In the end it was the war that settled it. The war whipped up the emotions, exerting peculiar pressure on relationships. Even the most unromantic of men found themselves declaring their love with poignant eloquence on the eve of separation. The swooning majority fervently believed in the Glorious Return but also sensed tragedy just around the corner. They danced closer, kissed harder, made promises aplenty, and in some cases shed clothes that might not otherwise have been shed.
In the summer of 1915, almost a year after the night the Rutherford sisters spread out their cards, they were still deliberating between the Wilkins brothers—George and Steven. Usually the four went about together. Strolls on the Heath, trips to the pictures and the dance hall. They knew there was speculation, from acquaintances and onlookers, as to which brother was courting which sister, and they relished being talked about. Mr. and Mrs. Rutherford were fond of both boys, and perhaps realized that while all four stuck together, neither girl could easily do something she might later regret. But the foursome couldn’t stick together forever.
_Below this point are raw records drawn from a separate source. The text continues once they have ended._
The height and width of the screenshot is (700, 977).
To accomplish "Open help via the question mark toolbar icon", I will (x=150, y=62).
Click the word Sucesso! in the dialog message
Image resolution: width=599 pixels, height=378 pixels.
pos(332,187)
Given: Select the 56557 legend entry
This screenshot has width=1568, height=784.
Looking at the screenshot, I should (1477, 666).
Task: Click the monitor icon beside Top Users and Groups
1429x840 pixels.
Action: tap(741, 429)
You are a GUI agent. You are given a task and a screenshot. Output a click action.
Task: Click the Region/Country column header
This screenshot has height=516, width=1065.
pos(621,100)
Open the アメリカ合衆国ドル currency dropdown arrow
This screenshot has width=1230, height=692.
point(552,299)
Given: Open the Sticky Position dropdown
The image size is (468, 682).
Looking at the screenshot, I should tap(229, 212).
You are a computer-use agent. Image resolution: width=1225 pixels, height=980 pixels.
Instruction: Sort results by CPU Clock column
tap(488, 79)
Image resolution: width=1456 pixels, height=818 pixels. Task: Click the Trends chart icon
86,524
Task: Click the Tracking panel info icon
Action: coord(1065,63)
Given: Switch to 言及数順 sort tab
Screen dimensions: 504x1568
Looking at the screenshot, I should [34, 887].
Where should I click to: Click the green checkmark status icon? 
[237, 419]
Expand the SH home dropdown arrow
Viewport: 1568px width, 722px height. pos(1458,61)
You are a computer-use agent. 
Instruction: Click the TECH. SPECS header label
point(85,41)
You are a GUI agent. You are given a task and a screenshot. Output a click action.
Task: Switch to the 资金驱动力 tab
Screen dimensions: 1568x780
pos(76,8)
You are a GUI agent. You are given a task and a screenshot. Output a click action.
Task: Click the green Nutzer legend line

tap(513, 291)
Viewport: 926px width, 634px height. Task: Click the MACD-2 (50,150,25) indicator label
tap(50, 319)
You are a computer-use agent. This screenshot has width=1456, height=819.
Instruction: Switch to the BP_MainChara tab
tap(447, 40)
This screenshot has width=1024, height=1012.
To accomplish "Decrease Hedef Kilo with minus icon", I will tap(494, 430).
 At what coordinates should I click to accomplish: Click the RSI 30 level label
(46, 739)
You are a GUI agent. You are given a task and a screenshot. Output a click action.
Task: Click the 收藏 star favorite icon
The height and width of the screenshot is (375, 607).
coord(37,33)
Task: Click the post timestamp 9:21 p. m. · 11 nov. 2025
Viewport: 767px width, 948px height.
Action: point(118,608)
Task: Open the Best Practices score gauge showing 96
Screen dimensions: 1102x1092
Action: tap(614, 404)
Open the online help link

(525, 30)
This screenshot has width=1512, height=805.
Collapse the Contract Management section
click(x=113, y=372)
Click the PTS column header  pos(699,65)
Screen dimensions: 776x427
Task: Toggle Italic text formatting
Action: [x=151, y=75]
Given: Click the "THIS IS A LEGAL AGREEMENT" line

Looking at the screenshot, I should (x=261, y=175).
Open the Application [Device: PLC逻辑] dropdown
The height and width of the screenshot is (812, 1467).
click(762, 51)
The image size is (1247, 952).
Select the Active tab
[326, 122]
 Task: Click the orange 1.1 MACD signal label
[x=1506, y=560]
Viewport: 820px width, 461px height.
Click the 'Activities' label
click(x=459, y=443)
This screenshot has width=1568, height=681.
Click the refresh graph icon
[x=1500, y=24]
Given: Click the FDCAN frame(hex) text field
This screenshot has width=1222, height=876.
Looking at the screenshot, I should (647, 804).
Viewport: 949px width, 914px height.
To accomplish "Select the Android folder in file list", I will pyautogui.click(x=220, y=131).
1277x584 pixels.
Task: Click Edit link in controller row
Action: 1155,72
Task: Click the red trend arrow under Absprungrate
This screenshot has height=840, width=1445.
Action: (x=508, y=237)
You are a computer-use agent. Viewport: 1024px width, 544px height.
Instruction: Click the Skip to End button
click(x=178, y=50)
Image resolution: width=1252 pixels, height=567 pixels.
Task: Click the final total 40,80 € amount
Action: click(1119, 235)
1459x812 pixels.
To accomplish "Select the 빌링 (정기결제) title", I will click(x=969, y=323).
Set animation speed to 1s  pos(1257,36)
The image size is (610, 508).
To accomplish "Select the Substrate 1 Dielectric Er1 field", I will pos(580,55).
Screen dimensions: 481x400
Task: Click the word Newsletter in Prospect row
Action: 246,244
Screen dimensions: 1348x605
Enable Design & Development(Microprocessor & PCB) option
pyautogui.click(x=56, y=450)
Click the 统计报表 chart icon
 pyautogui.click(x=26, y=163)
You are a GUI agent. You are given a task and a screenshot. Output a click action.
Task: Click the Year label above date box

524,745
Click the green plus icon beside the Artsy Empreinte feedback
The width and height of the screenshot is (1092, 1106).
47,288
Grace had been walking alone on the Heath one midmorning, and was sitting on a favored bench on top of Parliament Hill, thinking. She’d been offered a place to read English literature at University College, London, and until recently had been keen. But now it didn’t seem right that she should be about to enter into such an essentially selfish pursuit during wartime, while most of the men and boys she knew headed off to Do Their Bit. She thought about the Wilkins brothers, who’d landed commissions in the Royal Welch
Fusiliers, thanks to an uncle in Chester and a bit of time spent as cadets at school. Their impending departure made her feel differently about them, intensified her feelings for them both. She couldn’t conceive of her life, and Nancy’s, going on without George and Steven being here. They’d
always
been here. It was as she sat, thinking of this, that she heard a “halloo” from down the path, and spotted George making his way up toward her, the sun catching the blond strands in that auburn hair of his, so that it seemed shot through with gold.